Freud saw humanity as being destined to stuggle as long as humanity exists. In his own words, “This struggle is what all life essentially consists of and the evolution of civilizations may therefore be simply describes as the struggle for the life of the human species”. Although like Freud, he saw conflict within society, Karl Marx had radically different ideas and perceptions about humanity and civilization. Marx saw the same things as Freud, but chalked it up to inter-economic class conflict instead of conflict within one’s psyche.

This class conflict was caused by one class, the Bourgeois, which he characterized as having the great majority of wealth and power and having rule over the lower class, or Proletariots, which worked for the Bourgeois. This view of economic class strife was just one stage of Marx’s idea that all of history was leading up to some finality and that at such a time all of man would be able to live in a Utopia. Marx also applied this idea in reverse and attempted to explain that the Proletariot class and Bourgeois class have existed in varying forms for all of mankind’s history. He tried to illustrate using the example of slavery and feudalism that each time a form of oppression by a class of another class was destroyed a new form took it’s place. Marx felt that it was a Communist’s responsibility to awaken the mostly ignorant Proletariot to this and help to abolish the concept of private property, which he also believed was the primary means of the Bourgeois to oppress the Proletariot workers. Marx predicted that Capitalism and it’s Bourgeois patrons would eventually become thin out due to competition and therefore the wealth would become increasingly more centralised in fewer people’s pockets.
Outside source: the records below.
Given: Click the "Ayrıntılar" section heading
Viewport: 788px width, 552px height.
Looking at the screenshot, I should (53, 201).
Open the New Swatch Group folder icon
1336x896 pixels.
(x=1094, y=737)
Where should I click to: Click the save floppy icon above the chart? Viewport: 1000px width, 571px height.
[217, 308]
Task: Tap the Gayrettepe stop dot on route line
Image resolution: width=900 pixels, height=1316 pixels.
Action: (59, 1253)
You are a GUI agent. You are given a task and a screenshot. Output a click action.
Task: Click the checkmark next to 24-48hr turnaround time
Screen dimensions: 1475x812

The spread of wealth would eventually become so uneven and lop-sided that a revolution would occur and the Bourgeois would be overthrown. Marx believed that Capitalism was probably the last form of oppression and once overthrown, everyone would live as a single society where all men could live in peace without rule over one another, Utopia. Freud and Marx although similar in some ways, held very different views about the world around them. Aside from the obvious difference that Freud believed the cause of social evils was within man himself and Marx saw the problem as being an economic one as long as history itself, there are other more specific differences.
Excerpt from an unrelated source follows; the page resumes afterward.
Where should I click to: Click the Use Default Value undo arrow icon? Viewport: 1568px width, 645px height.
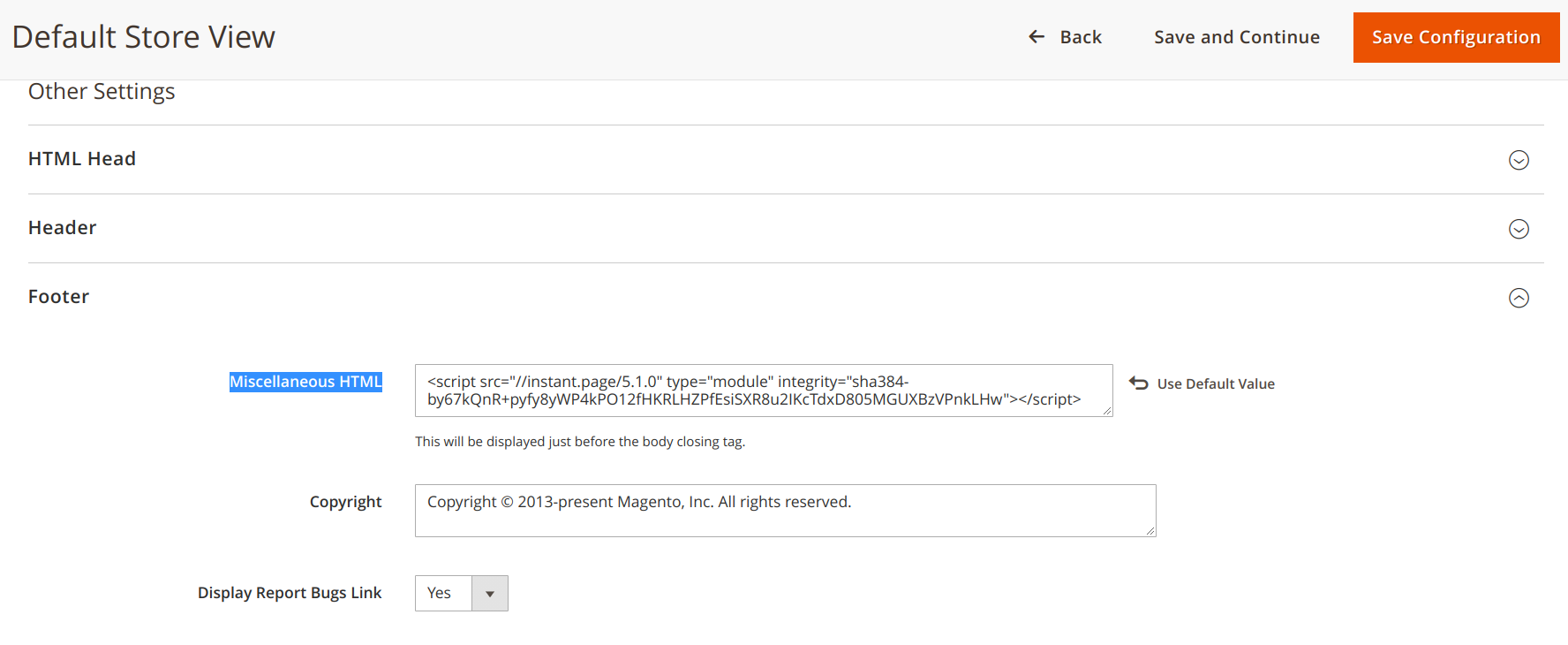[1139, 383]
Freud saw the conflict as being internal and therefore expressed within the society in which a man is part of, but Marx saw the conflict in a more black-and-white sense. To Marx, it was between two groups of people, the oppressed and the oppressors. Marx however was also generally more optimistic, especially when it came to predictions of the future. He saw the underdogs, the Proletariots eventually overcoming adversity and establishing Utopia.

Freud is much less exciting for all he could divine was that humanity would continue to struggle. Freud seemed perhaps to believe that the meaning of life was struggling. Freud saw nothing of the occasional revolutions Marx did, it was all one long struggle to him. Freud and Marx theorised about and observed the world around them and interpreted it in the terms and ways they were most accomplished at and familiar with. The question remains unanswered though, did Freud and Marx simply observe the true reality of the world and state what they saw, or was the world about them in actually reflecting themselves.